··· DATA SECTION ···

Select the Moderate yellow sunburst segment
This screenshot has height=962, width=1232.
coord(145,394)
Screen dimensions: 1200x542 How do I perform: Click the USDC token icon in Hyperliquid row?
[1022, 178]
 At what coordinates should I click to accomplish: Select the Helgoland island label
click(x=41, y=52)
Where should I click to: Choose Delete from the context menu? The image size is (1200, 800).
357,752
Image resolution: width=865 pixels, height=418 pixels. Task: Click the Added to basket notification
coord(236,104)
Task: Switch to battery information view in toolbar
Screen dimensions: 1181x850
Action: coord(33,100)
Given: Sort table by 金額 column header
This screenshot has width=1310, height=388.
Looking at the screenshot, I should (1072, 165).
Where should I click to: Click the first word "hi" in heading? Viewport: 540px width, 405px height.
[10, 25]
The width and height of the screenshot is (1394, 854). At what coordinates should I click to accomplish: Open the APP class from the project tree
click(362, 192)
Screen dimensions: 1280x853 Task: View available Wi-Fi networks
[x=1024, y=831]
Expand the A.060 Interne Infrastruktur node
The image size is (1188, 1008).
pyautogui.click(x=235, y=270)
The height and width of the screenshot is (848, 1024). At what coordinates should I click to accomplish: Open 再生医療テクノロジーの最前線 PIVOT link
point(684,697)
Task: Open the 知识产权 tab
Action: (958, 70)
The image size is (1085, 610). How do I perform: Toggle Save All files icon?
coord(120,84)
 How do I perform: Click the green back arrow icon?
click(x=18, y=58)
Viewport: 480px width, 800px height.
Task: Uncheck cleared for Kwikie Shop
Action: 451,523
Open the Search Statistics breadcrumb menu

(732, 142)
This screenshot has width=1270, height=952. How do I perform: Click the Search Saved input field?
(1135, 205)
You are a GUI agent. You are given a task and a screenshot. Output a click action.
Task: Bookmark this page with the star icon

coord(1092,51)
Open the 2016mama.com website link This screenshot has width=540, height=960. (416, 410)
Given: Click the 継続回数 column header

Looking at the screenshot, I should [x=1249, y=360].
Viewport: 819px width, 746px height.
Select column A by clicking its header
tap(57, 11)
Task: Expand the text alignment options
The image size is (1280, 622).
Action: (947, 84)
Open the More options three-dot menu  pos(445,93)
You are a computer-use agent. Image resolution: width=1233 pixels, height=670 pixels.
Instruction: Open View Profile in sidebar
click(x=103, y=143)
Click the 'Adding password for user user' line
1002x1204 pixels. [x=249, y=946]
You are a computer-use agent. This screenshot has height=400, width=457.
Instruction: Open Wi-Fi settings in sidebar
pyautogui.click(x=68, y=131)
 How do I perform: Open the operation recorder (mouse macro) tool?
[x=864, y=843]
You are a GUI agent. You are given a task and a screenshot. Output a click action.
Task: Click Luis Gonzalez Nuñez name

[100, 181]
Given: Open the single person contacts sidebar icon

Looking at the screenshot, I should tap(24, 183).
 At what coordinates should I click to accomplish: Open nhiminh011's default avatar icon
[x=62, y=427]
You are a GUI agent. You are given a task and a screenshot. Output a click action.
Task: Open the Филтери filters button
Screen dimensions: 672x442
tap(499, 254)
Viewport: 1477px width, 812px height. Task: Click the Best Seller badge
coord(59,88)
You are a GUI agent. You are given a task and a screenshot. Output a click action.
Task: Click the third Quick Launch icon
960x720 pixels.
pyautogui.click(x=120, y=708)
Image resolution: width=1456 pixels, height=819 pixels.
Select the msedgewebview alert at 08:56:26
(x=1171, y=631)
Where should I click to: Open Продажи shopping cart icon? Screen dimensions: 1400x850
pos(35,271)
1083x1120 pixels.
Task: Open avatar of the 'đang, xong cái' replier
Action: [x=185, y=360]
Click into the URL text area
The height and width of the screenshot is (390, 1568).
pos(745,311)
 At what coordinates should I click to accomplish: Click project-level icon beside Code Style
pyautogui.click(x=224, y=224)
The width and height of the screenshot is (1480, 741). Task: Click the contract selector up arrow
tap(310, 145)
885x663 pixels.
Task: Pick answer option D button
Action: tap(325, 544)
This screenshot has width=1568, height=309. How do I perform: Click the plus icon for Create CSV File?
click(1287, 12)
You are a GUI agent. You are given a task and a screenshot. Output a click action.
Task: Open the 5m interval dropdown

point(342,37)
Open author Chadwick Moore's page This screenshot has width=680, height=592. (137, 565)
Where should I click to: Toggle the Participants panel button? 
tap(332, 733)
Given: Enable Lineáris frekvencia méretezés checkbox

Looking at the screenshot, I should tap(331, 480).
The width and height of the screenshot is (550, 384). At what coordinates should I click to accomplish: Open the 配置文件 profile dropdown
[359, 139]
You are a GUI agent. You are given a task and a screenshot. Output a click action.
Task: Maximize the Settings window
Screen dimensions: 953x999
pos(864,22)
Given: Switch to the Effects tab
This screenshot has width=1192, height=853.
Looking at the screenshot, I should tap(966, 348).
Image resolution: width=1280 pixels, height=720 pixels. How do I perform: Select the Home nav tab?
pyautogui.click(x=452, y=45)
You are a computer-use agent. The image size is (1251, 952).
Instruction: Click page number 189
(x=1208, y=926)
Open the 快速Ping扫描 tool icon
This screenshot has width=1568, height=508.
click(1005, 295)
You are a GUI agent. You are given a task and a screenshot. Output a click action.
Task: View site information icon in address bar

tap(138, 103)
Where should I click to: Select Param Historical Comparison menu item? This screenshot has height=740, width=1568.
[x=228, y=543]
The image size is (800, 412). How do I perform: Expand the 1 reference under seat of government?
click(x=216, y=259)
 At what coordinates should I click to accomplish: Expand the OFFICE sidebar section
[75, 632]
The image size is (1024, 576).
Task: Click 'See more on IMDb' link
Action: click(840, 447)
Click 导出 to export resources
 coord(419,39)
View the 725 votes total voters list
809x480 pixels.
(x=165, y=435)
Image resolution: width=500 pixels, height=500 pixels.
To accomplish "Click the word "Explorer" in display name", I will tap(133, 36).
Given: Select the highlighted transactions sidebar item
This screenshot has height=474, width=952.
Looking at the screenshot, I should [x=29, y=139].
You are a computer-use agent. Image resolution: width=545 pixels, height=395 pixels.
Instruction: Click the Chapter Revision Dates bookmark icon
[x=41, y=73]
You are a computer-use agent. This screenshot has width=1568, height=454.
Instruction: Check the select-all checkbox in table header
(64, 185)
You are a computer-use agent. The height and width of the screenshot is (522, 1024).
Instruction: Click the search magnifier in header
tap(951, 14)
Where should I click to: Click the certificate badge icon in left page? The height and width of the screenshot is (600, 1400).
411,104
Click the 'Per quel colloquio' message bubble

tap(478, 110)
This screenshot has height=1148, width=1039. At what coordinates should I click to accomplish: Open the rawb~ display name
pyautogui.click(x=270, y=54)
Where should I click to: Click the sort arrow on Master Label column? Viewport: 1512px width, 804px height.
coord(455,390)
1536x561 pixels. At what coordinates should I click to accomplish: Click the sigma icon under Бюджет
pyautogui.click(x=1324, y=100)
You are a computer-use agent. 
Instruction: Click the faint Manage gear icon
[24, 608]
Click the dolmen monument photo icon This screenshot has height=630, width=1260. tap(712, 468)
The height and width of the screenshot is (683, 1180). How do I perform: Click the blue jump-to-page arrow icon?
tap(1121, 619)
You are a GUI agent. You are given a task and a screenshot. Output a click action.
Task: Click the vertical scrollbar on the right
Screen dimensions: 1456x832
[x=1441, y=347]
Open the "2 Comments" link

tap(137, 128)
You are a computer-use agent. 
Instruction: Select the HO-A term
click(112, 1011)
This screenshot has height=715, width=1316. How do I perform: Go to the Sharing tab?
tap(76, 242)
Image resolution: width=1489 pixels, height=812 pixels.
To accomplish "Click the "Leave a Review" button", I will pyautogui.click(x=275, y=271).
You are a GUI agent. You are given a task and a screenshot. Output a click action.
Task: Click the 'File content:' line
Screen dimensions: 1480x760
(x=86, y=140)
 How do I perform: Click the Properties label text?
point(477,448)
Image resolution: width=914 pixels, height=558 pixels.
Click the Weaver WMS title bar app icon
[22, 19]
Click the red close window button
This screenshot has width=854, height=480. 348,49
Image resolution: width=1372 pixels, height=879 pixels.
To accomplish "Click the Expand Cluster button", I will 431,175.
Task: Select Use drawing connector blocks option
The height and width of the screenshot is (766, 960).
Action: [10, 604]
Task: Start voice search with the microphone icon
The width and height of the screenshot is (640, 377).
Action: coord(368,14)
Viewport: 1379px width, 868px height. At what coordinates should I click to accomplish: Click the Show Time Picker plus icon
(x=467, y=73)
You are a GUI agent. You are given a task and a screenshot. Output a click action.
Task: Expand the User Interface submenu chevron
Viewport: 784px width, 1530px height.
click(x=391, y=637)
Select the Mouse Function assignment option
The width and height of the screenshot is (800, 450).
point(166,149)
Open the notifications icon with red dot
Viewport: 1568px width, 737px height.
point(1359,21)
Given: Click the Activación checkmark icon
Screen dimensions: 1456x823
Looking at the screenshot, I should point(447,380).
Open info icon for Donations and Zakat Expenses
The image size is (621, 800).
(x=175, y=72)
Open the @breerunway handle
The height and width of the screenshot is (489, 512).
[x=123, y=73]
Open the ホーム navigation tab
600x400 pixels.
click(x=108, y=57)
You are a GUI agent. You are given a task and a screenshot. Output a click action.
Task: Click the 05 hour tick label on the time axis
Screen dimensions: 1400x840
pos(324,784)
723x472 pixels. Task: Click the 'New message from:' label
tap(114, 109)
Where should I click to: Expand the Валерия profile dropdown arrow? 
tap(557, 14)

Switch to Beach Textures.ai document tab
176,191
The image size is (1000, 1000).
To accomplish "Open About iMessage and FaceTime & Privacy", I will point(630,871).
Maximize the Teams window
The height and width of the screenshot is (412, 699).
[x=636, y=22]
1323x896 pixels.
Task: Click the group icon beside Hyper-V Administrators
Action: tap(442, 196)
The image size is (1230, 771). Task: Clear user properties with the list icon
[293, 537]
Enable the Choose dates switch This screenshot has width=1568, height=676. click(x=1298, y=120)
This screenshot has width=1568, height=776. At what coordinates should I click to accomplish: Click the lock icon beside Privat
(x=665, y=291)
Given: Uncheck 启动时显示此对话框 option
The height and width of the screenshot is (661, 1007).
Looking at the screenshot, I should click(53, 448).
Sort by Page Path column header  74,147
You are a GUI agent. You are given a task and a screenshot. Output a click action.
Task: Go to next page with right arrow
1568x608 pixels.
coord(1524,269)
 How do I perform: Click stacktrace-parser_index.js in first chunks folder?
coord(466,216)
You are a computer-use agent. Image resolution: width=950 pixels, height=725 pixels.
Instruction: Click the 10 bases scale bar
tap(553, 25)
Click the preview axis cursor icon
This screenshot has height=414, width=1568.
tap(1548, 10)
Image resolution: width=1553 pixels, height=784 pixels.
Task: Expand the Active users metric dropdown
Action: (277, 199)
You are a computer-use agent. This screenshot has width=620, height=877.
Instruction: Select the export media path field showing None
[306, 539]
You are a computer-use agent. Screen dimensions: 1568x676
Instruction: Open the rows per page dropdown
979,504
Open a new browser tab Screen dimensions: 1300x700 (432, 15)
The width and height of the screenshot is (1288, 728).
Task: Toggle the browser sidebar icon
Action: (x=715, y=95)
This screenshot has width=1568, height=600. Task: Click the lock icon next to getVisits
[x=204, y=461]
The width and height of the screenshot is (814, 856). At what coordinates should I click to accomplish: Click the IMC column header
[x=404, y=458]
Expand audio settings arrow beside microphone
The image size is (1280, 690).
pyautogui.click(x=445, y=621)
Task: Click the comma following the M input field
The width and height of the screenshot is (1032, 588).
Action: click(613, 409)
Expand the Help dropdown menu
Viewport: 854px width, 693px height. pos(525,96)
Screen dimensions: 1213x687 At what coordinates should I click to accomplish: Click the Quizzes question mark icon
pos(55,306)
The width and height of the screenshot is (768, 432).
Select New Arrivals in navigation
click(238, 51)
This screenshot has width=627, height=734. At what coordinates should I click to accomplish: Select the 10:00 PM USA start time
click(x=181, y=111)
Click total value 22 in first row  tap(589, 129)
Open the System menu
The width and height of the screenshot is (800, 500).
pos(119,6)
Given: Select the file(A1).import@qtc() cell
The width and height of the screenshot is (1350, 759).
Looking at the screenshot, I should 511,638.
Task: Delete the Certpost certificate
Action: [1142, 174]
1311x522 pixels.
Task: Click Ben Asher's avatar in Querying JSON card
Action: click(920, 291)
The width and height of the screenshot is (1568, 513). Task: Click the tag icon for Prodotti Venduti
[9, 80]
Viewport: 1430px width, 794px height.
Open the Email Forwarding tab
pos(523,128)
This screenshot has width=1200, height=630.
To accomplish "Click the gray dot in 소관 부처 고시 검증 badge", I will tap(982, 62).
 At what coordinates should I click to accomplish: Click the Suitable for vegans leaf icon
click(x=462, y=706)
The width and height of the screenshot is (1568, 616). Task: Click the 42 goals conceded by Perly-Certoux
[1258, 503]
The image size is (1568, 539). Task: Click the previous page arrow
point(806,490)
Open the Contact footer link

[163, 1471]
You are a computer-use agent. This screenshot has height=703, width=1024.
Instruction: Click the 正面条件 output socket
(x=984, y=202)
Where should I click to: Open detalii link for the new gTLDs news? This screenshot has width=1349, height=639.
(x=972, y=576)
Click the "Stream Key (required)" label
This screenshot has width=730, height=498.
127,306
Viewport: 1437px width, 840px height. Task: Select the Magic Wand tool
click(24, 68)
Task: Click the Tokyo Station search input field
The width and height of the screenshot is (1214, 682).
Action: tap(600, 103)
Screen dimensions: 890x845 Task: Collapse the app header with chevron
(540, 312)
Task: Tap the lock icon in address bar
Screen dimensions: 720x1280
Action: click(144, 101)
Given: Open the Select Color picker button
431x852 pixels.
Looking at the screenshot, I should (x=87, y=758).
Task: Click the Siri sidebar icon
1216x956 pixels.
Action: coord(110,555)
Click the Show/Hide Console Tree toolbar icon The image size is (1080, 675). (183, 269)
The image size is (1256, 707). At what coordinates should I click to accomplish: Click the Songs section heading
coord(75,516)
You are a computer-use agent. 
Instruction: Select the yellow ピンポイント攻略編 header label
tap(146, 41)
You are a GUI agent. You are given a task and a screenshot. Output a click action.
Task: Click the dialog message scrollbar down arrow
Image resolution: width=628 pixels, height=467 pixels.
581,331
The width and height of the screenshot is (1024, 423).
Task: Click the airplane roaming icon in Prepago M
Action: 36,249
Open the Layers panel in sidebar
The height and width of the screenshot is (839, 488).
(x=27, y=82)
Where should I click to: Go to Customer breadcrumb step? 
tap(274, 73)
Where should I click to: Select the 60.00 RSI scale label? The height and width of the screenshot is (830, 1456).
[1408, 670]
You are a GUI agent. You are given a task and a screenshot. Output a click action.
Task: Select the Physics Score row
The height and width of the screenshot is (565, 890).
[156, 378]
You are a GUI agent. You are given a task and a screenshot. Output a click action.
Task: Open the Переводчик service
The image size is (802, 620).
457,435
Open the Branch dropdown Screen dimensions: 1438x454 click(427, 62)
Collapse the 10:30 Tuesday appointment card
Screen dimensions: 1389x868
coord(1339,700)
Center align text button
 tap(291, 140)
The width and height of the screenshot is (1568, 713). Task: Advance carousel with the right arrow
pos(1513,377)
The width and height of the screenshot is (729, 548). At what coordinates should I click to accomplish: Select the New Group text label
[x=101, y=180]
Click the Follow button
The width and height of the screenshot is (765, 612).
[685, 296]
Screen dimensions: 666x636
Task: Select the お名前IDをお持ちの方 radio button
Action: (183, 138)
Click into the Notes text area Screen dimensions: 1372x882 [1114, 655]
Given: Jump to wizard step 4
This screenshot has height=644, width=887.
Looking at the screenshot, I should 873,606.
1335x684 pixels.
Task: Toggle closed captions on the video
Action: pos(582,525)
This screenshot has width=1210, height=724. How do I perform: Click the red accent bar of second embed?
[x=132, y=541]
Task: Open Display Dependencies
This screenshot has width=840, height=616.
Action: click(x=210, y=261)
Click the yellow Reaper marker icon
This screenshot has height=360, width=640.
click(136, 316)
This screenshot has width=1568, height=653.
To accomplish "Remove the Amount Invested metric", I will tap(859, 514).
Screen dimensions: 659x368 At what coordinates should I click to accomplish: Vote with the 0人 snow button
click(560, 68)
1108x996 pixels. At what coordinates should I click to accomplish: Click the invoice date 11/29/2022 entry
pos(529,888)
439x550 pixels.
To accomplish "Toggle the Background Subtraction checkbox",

···

- ABOUT THIS TASK -
Go through the listing above and pull out each line containing the word "microphone".

- ANSWER BOX -
Task: Start voice search with the microphone icon
Expand audio settings arrow beside microphone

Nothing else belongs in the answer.